Institute for Sustainable Industries & Liveable Cities, Victoria University, Melbourne, Australia; Centre for Health Research, University of Southern Queensland, Toowoomba, Australia.
Mærsk Mc-Kinney Møller Institute, Faculty of Engineering, University of Southern Denmark, Denmark.
Comput Biol Med. 2024 May;174:108462. doi: 10.1016/j.compbiomed.2024.108462. Epub 2024 Apr 9.

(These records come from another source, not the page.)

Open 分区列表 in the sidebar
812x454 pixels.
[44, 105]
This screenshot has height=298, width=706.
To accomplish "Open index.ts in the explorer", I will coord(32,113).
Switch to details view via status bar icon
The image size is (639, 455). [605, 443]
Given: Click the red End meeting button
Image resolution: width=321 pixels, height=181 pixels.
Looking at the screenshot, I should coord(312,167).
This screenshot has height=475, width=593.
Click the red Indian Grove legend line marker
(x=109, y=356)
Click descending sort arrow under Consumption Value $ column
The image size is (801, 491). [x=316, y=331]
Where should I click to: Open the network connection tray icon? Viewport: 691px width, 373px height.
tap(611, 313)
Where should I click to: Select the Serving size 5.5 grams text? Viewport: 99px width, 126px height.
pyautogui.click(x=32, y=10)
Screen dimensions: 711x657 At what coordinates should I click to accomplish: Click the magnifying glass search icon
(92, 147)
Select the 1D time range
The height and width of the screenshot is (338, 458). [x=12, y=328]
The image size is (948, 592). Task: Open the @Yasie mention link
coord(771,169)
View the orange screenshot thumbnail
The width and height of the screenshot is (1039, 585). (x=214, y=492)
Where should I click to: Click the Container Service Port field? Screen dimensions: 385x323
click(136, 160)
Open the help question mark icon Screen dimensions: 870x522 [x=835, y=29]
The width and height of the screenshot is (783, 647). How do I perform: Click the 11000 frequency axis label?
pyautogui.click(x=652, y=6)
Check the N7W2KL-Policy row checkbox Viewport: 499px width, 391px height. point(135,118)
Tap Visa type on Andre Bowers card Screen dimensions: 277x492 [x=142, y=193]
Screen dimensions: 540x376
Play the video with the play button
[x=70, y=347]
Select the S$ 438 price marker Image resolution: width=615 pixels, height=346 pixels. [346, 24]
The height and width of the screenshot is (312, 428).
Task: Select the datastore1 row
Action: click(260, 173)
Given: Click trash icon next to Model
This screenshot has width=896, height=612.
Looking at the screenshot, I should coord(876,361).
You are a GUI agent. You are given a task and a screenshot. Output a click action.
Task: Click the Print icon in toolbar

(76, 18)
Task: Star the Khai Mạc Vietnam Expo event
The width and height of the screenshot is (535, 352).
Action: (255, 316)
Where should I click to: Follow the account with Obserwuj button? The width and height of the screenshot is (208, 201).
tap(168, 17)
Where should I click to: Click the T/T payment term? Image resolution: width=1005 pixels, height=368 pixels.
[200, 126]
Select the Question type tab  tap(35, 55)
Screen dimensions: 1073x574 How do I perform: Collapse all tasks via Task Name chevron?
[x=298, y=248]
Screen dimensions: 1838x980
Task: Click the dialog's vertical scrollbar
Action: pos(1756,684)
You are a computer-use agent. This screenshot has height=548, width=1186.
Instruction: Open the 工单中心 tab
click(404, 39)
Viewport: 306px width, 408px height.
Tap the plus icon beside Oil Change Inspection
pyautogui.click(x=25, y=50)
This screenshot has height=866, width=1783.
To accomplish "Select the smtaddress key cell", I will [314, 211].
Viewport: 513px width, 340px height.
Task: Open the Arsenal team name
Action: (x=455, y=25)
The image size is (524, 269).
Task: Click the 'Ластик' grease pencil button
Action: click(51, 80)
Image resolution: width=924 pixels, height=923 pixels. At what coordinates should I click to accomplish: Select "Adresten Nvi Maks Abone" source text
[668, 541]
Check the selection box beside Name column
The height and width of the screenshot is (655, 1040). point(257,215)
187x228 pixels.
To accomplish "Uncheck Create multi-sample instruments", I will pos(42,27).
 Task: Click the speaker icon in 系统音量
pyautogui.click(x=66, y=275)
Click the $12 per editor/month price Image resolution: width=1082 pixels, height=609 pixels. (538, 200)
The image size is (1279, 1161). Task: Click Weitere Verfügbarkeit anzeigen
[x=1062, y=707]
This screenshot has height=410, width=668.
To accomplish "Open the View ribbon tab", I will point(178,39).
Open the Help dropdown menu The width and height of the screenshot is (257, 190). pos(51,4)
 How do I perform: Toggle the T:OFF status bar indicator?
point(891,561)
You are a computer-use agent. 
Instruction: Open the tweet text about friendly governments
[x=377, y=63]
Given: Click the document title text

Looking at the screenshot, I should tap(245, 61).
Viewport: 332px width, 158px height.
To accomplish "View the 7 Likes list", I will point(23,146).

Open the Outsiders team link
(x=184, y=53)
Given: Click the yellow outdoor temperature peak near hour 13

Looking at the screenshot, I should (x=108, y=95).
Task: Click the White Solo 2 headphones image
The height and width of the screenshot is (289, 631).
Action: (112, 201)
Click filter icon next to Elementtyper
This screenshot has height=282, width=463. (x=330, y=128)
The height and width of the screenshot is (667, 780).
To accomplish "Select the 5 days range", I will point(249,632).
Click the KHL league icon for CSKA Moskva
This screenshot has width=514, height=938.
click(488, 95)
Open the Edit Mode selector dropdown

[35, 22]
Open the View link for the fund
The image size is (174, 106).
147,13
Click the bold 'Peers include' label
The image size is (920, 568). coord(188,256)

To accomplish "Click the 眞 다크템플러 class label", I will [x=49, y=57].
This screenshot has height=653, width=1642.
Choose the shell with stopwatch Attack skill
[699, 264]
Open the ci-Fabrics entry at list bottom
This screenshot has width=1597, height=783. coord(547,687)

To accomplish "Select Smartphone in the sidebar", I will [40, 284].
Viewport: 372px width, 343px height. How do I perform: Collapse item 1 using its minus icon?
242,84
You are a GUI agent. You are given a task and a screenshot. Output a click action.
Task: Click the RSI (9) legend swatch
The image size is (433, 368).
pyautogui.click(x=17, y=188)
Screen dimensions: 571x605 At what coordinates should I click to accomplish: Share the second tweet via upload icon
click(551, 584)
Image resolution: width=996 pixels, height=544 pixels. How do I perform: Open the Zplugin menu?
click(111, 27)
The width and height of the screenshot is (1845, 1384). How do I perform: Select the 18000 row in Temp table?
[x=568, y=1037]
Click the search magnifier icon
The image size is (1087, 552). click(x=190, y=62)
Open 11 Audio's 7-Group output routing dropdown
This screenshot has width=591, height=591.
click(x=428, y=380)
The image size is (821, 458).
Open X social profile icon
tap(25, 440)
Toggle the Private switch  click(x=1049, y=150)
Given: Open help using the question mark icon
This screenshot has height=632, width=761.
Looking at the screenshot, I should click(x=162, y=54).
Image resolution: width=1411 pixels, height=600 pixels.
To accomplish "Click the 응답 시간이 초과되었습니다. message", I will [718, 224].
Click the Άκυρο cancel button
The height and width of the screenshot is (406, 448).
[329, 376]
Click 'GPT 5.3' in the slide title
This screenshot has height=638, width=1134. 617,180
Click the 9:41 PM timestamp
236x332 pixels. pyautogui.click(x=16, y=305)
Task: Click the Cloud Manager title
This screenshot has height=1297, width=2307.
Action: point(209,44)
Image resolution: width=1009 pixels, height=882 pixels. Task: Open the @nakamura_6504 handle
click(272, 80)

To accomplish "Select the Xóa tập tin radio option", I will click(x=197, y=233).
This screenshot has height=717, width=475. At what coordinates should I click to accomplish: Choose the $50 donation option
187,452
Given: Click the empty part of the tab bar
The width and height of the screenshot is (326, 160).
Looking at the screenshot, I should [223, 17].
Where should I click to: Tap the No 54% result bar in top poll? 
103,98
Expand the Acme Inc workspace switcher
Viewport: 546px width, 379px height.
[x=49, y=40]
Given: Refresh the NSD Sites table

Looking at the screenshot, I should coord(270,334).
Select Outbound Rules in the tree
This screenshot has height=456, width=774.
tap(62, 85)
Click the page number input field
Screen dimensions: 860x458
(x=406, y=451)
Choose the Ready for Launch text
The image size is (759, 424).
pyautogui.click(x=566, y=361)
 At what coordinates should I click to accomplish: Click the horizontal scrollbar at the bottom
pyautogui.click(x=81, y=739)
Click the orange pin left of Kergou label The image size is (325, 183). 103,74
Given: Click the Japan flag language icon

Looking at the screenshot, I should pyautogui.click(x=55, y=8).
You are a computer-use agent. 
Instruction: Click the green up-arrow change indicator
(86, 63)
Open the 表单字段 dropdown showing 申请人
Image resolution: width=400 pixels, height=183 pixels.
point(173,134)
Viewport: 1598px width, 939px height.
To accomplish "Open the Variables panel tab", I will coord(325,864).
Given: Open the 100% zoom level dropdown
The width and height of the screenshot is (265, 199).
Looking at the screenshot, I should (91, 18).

Parkinson's disease (PD) is a progressive neurodegenerative disorder affecting the quality of life of over 10 million individuals worldwide. Early diagnosis is crucial for timely intervention and better patient outcomes. Electroencephalogram (EEG) signals are commonly used for early PD diagnosis due to their potential in monitoring disease progression. But traditional EEG-based methods lack exploration of brain regions that provide essential information about PD, and their performance falls short for real-time applications. To address these limitations, this study proposes a novel approach using a Time-Frequency Representation (TFR) based AlexNet Convolutional Neural Network (CNN) model to explore EEG channel-based analysis and identify critical brain regions efficiently diagnosing PD from EEG data. The Wavelet Scattering Transform (WST) is employed to capture distinct temporal and spectral characteristics, while AlexNet CNN is utilized to detect complex spatial patterns at different scales, accurately identifying intricate EEG patterns associated with PD. The experiment results on two real-time EEG PD datasets: San Diego dataset and the Iowa dataset demonstrate that frontal and central brain regions, including AF4 and AFz electrodes, contribute significantly to providing more representative features compared to other regions for PD detection. The proposed architecture achieves an impressive accuracy of 99.84% for the San Diego dataset and 95.79% for the Iowa dataset, outperforming existing EEG-based PD detection methods. The findings of this research will assist to create an essential technology for efficient PD diagnosis, enhancing patient care and quality of life.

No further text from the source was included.